Content starts

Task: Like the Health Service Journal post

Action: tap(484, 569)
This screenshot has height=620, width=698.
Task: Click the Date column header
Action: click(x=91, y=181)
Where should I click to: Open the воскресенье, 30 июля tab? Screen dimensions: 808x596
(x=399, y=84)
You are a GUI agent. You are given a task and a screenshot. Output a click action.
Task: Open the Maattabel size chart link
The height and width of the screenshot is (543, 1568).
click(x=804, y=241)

Content ends
Content starts

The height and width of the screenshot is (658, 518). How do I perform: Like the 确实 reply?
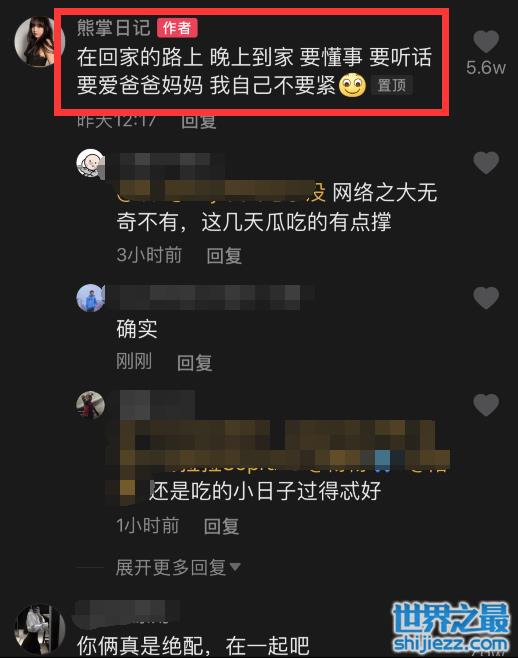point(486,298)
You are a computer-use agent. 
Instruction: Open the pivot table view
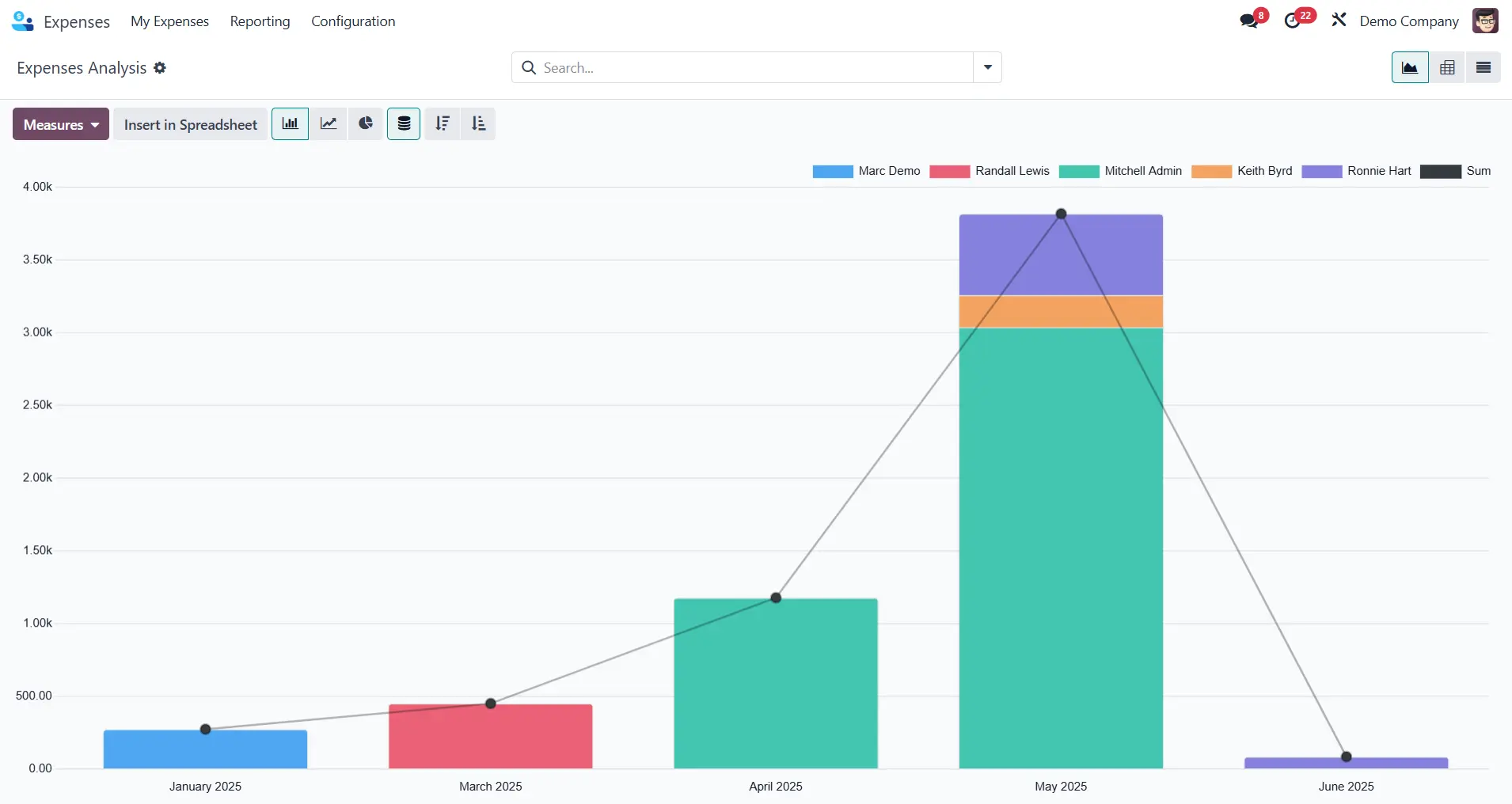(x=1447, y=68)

Content ends
Content starts

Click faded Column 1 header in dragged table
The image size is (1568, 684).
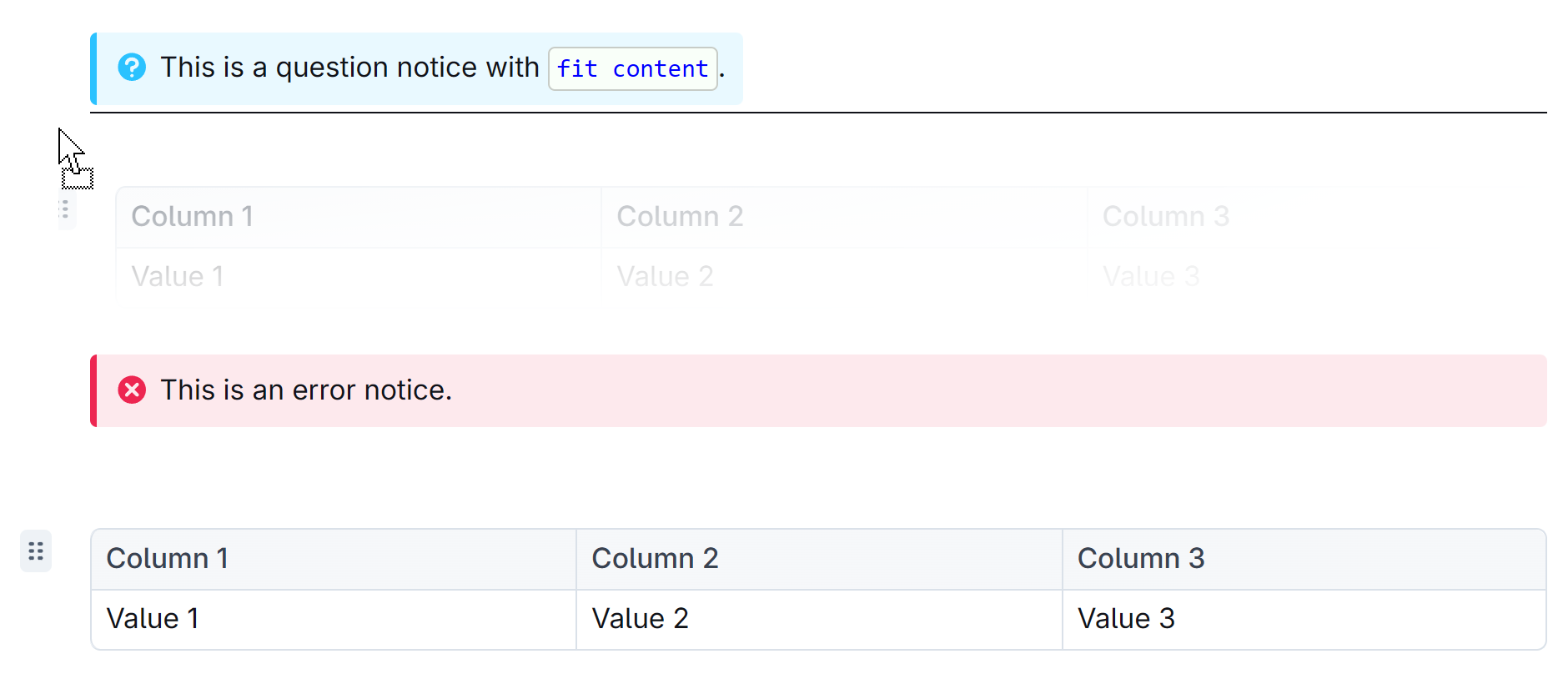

Content ends

Requirement:
Read through the entries and copy each line in which "size" appears.

Written answer:
Task: Open the Maattabel size chart link
The image size is (1568, 684).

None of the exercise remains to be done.